= 目標 =
1. 公立中学選びについての文章を読み、次の問いに答えよ。
(a) 「麹町中学越境作戦」は、どのような家庭にとって有力な第二の進学選択肢を示すとされているか。
(b) ここでいう「麹町中学」は、どのような状況を伝えるためのアイコンのような存在とされているか。
(c) 日比父ブログの読者であれば何を知っているだろうと書かれているか。
2. 公立中学選びについての文章を、最後の文の後から書き進めよ。

= 文書抜粋 =
もし仮に、抑えであったとしても麹町中学に子を越境させたいと一度でも考えたことがある保護者の方がいるとすれば、それはすなわち公立中学校区選びの重要性を自ら無意識の内に認識しているということになります。
要するに「麹町中学越境作戦」は、もちろんわが家のように中学受験はしないものの、少しでも環境の良い中学で子を学ばせたいと考える家庭はもちろん、意中の私立中学に合格できなかった場合の抑え、つまり私立中学あればどこでもいいとは考えない家庭にとって有力な第二の進学選択肢を示すものになります。
そしてその場合にここでいう「麹町中学」は、’納得のいく公立中学’という状況を伝えるためのアイコンのような存在であって、実際には必ずしも同校でなければならないという状況ばかりではないと思います。
特に日比父ブログの読者の方であれば、都内各地域に存在する有力公立中学校についてご存知のことと思います。

= 与えられた情報 =

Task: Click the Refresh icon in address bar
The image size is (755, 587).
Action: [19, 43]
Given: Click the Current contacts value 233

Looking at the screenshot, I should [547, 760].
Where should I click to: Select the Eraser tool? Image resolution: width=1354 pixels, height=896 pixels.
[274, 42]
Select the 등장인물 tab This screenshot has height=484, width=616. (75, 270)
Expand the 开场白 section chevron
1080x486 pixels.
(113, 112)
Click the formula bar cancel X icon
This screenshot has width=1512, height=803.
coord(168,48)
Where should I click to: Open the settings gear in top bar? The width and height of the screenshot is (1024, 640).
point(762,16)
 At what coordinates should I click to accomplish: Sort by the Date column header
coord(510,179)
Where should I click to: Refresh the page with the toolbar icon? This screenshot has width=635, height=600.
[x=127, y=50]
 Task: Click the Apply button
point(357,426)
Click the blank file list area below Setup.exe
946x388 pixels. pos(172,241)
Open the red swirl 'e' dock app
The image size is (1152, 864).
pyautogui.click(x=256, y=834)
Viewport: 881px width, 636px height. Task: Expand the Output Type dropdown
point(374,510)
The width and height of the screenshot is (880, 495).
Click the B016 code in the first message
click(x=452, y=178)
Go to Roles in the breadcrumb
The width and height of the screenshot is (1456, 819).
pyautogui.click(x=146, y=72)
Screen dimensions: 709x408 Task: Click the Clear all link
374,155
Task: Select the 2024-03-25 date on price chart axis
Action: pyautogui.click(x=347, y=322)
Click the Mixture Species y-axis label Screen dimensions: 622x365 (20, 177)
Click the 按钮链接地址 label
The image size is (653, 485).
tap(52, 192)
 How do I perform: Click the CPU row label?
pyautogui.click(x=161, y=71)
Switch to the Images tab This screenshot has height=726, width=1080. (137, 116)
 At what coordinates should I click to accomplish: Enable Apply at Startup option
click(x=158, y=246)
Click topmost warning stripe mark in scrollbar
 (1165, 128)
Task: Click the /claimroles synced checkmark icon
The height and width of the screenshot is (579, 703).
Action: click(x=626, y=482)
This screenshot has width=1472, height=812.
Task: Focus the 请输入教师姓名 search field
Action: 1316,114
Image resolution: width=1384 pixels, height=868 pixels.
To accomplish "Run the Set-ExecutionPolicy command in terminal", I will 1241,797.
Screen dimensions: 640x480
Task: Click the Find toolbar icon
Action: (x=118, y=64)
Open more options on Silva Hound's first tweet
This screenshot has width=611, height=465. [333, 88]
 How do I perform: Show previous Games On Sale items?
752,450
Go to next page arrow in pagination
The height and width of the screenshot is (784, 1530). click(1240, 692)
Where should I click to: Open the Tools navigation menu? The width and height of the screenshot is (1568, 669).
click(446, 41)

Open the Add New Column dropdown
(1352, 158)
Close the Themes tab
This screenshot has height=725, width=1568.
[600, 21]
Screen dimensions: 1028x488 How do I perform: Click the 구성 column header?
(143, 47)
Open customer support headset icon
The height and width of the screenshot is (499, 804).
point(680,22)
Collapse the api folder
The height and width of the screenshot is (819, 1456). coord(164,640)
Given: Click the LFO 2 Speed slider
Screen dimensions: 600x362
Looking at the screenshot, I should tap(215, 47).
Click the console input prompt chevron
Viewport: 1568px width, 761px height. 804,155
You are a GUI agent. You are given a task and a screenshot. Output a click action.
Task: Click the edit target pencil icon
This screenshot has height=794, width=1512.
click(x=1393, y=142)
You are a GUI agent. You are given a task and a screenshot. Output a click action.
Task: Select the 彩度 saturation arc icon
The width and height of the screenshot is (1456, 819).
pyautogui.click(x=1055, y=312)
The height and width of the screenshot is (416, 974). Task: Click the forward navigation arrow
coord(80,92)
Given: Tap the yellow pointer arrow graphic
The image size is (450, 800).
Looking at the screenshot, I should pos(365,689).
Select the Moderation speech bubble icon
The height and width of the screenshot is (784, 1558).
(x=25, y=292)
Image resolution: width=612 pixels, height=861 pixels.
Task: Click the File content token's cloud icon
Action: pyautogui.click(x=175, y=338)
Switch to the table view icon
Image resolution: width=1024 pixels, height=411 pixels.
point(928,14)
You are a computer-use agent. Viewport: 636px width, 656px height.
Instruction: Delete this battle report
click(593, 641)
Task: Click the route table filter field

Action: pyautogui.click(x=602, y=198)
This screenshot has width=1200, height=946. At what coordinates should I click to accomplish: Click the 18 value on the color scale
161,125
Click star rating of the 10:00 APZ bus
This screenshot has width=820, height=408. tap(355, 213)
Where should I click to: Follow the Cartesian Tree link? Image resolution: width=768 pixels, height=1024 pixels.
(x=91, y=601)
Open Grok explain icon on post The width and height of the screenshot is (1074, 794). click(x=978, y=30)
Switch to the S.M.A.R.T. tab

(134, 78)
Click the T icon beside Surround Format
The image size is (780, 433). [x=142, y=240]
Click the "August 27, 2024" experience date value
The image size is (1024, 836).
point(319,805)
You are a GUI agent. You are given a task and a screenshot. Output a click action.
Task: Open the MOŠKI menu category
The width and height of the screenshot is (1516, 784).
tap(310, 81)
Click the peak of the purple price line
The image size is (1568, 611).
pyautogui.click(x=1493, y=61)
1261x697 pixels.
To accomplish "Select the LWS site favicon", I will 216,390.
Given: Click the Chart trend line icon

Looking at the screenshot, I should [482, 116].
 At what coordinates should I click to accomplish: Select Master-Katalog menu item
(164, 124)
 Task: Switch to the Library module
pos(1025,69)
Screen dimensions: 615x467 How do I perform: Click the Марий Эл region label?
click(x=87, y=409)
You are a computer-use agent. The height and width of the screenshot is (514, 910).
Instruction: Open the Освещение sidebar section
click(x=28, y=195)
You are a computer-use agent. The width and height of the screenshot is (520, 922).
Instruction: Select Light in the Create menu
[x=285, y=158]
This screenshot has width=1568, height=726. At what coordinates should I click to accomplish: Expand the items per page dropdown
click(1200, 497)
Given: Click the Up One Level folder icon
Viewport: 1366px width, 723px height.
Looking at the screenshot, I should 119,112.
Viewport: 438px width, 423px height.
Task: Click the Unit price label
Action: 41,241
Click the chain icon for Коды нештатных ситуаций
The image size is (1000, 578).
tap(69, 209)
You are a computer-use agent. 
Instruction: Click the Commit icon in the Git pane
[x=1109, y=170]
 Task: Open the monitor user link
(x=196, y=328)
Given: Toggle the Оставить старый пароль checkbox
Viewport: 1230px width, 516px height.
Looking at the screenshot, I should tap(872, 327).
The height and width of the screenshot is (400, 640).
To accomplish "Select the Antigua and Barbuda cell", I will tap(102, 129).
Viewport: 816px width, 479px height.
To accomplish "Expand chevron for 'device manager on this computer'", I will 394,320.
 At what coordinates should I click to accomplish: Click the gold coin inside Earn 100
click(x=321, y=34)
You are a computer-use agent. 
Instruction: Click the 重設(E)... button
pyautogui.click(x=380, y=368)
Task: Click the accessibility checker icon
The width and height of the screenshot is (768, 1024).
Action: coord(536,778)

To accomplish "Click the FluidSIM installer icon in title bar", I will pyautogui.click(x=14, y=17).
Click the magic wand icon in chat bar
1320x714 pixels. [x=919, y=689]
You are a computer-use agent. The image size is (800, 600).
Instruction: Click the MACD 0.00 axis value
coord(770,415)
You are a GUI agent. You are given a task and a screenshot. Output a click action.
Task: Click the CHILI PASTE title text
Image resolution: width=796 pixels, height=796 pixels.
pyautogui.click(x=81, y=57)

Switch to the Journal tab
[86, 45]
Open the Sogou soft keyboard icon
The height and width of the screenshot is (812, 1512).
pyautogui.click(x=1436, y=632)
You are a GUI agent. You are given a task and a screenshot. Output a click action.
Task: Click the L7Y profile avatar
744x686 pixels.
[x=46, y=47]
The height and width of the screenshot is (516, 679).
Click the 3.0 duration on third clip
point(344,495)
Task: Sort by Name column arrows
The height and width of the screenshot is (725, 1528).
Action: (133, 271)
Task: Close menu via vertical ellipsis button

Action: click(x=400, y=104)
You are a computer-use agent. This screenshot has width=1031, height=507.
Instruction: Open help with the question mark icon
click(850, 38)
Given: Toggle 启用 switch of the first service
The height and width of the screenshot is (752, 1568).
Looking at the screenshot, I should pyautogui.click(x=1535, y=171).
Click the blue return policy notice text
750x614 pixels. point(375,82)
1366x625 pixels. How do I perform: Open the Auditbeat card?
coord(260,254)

= 実行結果 =
1.
(a) 少しでも環境の良い中学で子を学ばせたいと考える家庭と、意中の私立中学に合格できなかった場合の抑えとして、私立中学ならどこでもいいとは考えない家庭。
(b) 「納得のいく公立中学」という状況。
(c) 都内各地域に存在する有力公立中学校について。

2.
麹町中学よりも評価が高い公立中学は、評価の軸足をどこに置くかにもよりますが、各エリアに少なからず点在します。
意中の中学が不合格になった場合に地元の公立中学でよいと穏やかに考えられるのか、地元の公立中学など行けないと切羽詰まるのか、この差は大きいように思います。
そして後者の場合、自らが否定する公立中学を擁する地域を地元として住み続けることに対し、特に自らその土地を選んで転入した家庭であれば、自己矛盾やジレンマを抱えているという客観的な事実の前に、少し気の毒な気さえします。
ですから中学受験する教育熱心な家庭ほど、むしろ公立中学校区は積極的に選ぶべきものだと思うのです。
日比父ブログでは、麹町中学越境作戦を千代田区だけでないそれぞれの地域で実現するという前提に基づき、選ぶべき公立中学をスクリーニングするためのフィルターとして、日比谷高校への合格実績を採用しているのです。
そのような住まい選びを積極的に考えようとする家庭にとって、私自身かつてそれを求めながら得ることが非常に困難だった情報の提供について、日比父ブログが少しでもお役に立てるのであれば幸いです。
ではまた次回。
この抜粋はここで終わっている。